_What the exercise asks:_
Your answer should hold every line of the records below that contains the string "computer".

_Available records:_
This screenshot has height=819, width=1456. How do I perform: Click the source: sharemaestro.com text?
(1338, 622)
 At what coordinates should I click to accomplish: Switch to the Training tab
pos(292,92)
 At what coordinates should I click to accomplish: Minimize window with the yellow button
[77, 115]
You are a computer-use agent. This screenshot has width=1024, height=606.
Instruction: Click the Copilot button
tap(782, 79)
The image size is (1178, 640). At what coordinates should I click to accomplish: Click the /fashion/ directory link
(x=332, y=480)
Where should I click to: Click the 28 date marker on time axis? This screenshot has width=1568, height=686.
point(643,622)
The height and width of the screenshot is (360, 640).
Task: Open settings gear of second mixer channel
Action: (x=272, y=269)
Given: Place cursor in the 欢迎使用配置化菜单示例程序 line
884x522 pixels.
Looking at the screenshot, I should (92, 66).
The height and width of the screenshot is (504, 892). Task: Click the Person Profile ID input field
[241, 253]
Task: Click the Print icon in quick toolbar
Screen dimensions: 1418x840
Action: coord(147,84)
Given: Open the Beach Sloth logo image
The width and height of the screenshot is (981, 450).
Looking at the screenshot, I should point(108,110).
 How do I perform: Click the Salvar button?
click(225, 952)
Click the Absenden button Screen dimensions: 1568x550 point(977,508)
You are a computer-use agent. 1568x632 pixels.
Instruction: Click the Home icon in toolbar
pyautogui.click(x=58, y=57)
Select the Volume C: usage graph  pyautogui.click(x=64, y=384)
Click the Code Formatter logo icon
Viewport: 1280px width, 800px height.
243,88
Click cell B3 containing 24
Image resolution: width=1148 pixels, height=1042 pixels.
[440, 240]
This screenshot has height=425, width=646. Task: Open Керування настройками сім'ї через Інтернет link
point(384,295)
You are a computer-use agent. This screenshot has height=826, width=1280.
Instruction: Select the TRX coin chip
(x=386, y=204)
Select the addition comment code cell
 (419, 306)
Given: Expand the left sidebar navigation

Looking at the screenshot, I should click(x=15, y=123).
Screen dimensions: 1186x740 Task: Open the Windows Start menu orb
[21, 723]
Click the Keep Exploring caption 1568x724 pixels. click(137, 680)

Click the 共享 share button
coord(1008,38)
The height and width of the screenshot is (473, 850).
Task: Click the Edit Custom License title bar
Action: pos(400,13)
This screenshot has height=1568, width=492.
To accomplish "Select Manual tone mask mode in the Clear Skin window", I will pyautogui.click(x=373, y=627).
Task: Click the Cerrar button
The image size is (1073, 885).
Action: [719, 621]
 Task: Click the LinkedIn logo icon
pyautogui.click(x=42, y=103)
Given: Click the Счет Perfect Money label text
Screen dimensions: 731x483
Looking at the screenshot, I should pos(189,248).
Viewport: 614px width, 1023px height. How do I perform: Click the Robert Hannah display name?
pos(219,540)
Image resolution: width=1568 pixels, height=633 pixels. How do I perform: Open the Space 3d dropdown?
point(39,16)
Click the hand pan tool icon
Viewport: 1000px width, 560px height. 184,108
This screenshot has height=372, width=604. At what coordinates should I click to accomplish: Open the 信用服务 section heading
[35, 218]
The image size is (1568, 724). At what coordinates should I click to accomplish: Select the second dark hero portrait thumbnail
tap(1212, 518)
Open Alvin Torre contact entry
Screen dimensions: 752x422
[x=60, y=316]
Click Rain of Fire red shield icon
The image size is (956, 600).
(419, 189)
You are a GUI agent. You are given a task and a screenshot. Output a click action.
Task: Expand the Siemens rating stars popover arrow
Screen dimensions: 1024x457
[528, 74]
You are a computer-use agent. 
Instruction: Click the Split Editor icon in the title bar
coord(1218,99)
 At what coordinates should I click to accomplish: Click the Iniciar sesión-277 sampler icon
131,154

_Response:_
You are a computer-use agent. This screenshot has width=1024, height=606.
You are a computer-use agent. 1568x632 pixels.
You are a computer-use agent. This screenshot has height=826, width=1280.
You are a computer-use agent. 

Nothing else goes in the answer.